Cutting out food groups is a proven means of identifying allergies and sensitivities. But it isn’t a safe (or effective) way to drop pounds, a U-M expert says.
The foundation of dieting has always been diligence and moderation. Elimination diets, growing in popularity, are no different.
But instead of simply shrinking portion sizes or eating more veggies, such regimens cut out entire food groups, purportedly for health and weight loss.
Consider the popular Paleo diet, which permits only meats, nuts, vegetables and some fruits, eschewing grains, dairy, legumes and sugars. Or diets that exclude single food groups such as dairy or wheat — often without a medical reason to do so.
For some, elimination diets can help identify food allergies or sensitivities.
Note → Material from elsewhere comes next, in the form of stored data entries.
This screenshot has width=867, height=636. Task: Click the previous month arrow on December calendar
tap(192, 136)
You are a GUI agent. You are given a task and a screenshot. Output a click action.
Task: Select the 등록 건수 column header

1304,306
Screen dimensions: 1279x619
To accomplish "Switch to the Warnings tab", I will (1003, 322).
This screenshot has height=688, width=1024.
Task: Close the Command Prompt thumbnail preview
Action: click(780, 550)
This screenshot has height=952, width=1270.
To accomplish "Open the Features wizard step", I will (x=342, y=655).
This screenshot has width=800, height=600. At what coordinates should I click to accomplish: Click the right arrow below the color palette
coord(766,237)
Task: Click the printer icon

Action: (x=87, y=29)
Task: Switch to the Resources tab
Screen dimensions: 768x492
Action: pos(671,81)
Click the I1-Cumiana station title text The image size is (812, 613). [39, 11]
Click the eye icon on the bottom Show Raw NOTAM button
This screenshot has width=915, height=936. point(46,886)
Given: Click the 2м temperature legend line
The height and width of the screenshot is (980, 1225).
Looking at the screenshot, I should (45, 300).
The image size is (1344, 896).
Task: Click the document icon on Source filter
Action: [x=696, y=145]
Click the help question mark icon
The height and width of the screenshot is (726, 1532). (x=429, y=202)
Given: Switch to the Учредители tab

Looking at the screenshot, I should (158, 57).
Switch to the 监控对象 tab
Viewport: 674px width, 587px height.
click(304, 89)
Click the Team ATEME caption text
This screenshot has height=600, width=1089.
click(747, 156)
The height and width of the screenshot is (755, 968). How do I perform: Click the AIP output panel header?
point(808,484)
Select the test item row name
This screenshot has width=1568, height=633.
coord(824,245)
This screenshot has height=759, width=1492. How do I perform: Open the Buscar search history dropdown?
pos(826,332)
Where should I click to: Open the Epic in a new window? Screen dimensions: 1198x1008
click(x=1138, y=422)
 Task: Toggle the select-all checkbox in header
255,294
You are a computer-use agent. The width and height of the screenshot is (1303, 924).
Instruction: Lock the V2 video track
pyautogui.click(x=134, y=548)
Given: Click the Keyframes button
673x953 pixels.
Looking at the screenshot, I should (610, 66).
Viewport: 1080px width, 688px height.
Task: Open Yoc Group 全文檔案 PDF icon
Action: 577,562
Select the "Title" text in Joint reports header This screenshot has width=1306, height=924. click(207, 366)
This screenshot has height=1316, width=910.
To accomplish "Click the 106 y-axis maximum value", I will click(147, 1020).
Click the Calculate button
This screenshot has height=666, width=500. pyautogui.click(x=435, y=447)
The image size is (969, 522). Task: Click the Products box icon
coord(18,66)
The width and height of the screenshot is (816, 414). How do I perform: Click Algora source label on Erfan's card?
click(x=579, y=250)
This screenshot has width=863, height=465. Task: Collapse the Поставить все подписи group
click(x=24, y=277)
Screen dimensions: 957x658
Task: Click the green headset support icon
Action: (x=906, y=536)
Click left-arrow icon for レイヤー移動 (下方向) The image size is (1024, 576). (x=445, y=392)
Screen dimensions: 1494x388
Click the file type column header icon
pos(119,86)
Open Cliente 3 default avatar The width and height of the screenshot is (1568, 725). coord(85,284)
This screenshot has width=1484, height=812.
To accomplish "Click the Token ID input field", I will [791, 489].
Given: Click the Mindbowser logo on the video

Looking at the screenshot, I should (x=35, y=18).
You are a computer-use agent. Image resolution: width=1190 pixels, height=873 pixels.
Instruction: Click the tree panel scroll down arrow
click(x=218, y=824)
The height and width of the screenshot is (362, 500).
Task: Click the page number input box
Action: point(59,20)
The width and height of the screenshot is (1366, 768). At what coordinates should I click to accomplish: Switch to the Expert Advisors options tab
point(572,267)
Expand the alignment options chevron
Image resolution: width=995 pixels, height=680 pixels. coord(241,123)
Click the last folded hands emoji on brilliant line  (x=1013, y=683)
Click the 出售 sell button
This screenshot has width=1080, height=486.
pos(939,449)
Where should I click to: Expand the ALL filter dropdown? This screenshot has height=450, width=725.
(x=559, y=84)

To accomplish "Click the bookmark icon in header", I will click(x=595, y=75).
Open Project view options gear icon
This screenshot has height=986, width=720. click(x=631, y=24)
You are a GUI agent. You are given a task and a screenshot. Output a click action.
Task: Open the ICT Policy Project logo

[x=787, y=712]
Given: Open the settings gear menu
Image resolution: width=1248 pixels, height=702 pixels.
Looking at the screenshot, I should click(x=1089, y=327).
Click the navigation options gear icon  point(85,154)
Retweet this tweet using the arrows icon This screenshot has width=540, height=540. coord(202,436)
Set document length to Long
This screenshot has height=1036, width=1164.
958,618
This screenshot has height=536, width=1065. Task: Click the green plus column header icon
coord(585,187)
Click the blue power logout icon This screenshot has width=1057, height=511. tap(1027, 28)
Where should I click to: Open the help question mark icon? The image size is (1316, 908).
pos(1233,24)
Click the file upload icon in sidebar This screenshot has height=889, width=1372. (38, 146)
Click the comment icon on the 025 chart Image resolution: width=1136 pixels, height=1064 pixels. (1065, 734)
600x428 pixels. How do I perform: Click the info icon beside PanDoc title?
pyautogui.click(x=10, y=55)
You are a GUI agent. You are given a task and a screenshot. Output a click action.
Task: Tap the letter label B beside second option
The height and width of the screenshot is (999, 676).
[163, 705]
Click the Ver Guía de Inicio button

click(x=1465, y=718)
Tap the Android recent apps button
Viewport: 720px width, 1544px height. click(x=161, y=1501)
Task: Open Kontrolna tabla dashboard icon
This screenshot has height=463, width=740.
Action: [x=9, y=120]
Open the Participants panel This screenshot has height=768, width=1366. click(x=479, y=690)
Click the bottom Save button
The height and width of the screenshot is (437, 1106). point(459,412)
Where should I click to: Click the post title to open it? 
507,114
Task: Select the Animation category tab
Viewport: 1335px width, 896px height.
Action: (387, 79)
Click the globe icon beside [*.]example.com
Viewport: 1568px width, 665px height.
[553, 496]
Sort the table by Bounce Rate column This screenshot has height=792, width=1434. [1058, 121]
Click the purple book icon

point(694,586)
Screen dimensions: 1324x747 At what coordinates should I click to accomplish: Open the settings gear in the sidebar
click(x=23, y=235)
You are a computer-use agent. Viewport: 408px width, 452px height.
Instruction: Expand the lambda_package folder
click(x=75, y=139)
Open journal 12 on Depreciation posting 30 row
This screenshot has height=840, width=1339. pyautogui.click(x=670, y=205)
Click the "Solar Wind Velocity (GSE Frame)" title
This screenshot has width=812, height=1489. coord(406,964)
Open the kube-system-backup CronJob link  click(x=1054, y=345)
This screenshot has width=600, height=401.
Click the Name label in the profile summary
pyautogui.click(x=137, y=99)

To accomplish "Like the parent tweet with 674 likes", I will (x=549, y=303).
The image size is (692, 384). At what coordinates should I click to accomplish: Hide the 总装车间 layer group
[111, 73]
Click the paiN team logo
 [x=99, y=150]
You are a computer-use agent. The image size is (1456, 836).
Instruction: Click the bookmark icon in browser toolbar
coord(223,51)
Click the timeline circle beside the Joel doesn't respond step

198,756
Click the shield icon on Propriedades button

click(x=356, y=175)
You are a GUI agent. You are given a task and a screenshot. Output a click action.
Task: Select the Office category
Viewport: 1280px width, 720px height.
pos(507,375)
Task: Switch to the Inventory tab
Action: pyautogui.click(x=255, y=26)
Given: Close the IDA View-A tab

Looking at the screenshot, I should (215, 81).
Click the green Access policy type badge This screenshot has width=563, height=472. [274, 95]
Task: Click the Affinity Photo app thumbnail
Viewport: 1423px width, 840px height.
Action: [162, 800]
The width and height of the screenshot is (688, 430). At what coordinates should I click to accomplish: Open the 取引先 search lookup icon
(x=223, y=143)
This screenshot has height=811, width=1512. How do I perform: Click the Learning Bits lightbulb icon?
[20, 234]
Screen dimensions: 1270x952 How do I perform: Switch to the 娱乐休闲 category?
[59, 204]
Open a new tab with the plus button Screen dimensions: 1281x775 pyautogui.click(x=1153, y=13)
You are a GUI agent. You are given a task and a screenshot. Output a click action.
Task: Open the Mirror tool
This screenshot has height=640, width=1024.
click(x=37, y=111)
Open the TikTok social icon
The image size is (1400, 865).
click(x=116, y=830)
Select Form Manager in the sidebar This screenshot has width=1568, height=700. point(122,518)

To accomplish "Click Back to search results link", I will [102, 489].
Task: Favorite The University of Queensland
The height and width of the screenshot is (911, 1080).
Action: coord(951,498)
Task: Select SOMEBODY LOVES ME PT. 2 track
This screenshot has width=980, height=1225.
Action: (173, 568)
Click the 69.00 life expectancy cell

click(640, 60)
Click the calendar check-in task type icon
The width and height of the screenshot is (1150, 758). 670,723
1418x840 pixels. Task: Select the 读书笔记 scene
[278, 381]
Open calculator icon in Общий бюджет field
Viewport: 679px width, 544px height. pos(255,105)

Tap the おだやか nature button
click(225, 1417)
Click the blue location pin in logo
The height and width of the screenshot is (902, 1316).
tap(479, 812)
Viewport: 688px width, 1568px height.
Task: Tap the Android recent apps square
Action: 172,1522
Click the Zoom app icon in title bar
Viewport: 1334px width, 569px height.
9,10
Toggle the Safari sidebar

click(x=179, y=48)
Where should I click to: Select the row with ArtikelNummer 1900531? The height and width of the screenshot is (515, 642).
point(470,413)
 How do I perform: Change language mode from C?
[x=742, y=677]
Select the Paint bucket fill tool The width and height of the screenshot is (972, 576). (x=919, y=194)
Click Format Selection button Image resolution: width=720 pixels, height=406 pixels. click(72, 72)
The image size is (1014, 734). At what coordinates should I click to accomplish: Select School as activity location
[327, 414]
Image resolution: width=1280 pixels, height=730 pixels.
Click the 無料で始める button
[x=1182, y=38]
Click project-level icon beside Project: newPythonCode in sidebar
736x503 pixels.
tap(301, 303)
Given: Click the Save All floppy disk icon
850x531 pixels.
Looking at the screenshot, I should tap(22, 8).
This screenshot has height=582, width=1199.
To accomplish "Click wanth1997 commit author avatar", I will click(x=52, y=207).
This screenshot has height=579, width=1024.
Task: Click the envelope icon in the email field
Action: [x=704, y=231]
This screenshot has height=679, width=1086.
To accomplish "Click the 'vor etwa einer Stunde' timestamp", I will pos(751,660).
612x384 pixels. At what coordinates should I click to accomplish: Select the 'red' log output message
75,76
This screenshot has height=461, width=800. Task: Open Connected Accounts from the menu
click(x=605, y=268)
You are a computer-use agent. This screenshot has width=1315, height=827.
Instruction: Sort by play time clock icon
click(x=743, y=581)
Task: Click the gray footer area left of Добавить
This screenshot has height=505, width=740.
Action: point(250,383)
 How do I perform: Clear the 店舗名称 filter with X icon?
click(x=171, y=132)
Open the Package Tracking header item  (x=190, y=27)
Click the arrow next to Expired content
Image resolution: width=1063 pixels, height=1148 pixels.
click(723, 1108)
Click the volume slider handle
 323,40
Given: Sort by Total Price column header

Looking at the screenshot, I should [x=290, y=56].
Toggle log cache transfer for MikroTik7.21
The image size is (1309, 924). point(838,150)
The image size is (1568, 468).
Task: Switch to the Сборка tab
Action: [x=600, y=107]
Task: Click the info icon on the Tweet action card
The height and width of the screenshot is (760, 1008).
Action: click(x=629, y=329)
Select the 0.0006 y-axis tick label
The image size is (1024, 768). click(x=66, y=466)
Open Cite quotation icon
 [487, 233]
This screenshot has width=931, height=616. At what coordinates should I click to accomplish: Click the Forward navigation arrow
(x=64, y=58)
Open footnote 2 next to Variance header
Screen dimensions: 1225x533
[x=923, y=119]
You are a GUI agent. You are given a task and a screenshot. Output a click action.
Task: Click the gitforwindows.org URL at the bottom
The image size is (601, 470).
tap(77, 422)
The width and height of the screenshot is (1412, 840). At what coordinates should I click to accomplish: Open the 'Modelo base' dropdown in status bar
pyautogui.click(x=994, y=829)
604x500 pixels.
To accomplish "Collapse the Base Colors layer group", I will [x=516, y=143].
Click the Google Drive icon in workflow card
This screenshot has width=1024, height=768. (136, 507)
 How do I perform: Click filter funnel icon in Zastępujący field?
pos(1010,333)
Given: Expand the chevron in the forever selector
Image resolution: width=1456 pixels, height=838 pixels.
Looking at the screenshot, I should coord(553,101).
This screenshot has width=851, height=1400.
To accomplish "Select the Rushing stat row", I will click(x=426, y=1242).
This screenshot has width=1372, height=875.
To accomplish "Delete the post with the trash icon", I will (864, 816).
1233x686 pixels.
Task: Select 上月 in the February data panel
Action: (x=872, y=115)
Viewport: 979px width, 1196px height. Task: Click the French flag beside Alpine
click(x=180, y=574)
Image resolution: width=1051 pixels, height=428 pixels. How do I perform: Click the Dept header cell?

The Low FODMAP diet — a complex trial-and-error process that removes carbohydrates assumed to prompt symptoms of irritable bowel syndrome — is designed to single out food triggers and reintroduce benign items over several weeks.
But for the rest of us, a categorical purge isn't the ticket to slimming down.
"It's not going to help you lose weight," says Amy Rothberg, M.D., DABOM, an associate professor of medicine and nutritional sciences at the University of Michigan. "Adherence to calorie restriction is particularly hard when the diet is so restrictive in certain macronutrients."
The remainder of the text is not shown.